L’huissier de justice avise dans les huit jours l’organisme créancier de la date de signification.

Le débiteur peut former opposition par inscription au secrétariat du tribunal compétent dans le ressort duquel il est domicilié ou pour les débiteurs domiciliés à l’étranger, au secrétariat du tribunal compétent dans le ressort de l’organisme créancier par lettre recommandée avec demande d’avis de réception adressée au secrétariat dudit tribunal dans les quinze jours à compter de la notification ou de la signification. L’opposition doit être motivée ; une copie de la contrainte contestée doit lui être jointe. Le secrétariat du tribunal informe l’organisme créancier dans les huit jours de la réception de l’opposition.

La décision du tribunal, statuant sur opposition, est exécutoire de droit à titre provisoire.

Article L. 244-2 du Code de la sécurité sociale En vigueur

Toute action ou poursuite effectuée en application de l’article précédent ou des articles L. 244-6 et L. 244-8-1 est obligatoirement précédée, si elle a lieu à la requête du ministère public, d’un avertissement par lettre recommandée de l’autorité compétente de l’Etat invitant l’employeur ou le travailleur indépendant à régulariser sa situation dans le mois.

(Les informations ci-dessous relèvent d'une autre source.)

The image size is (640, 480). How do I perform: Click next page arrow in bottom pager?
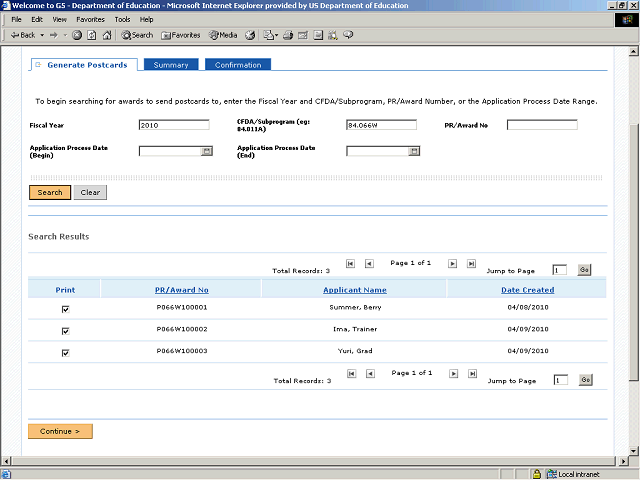click(x=453, y=374)
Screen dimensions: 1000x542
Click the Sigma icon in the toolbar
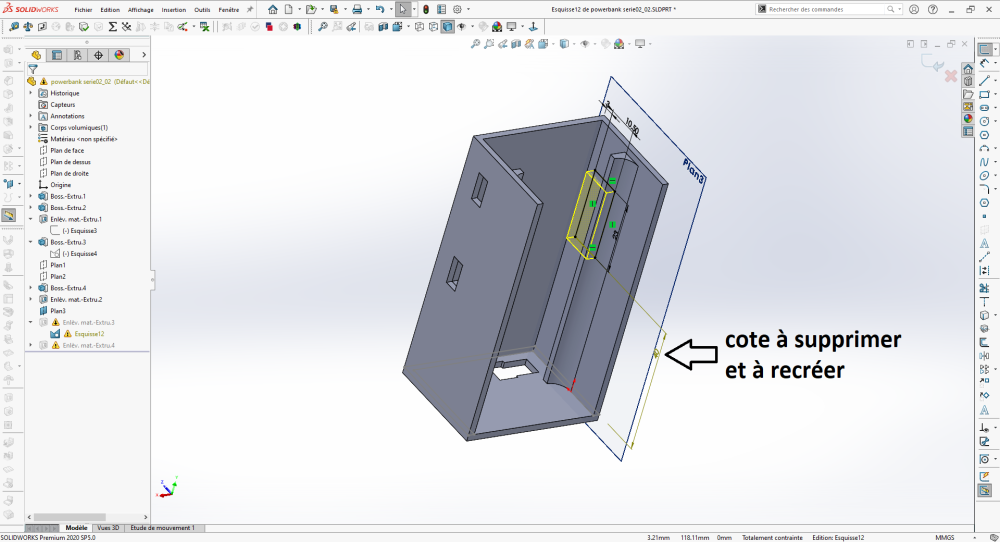pyautogui.click(x=112, y=27)
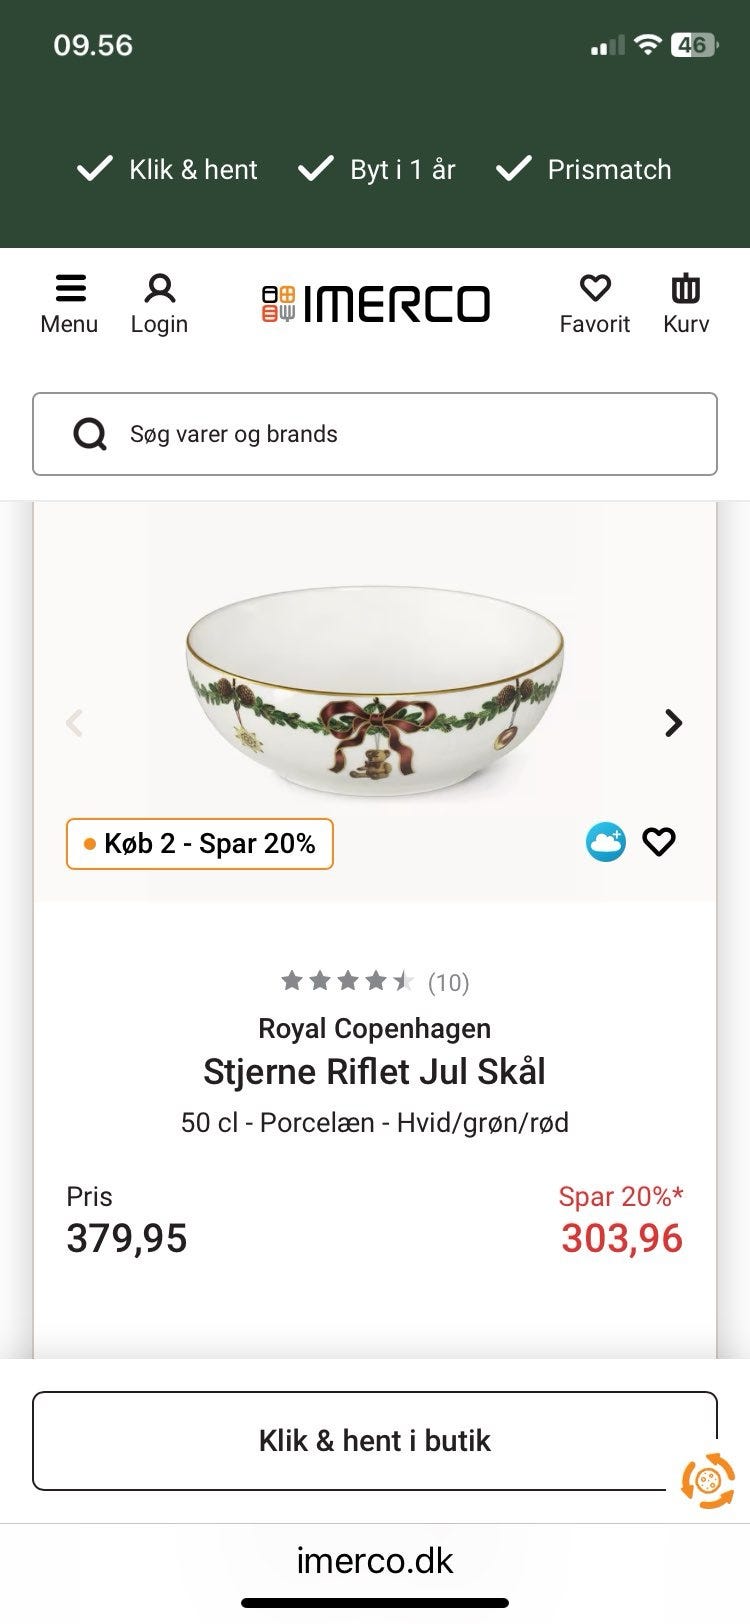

Si la poursuite n’a pas lieu à la requête du ministère public, ledit avertissement est remplacé par une mise en demeure adressée par lettre recommandée ou par tout moyen donnant date certaine à sa réception par l’employeur ou le travailleur indépendant.

Le contenu de l’avertissement ou de la mise en demeure mentionnés au premier alinéa doit être précis et motivé, dans des conditions fixées par décret en Conseil d’Etat.

Article 1353 du Code civil En vigueur

Celui qui réclame l’exécution d’une obligation doit la prouver.

Réciproquement, celui qui se prétend libéré doit justifier le paiement ou le fait qui a produit l’extinction de son obligation.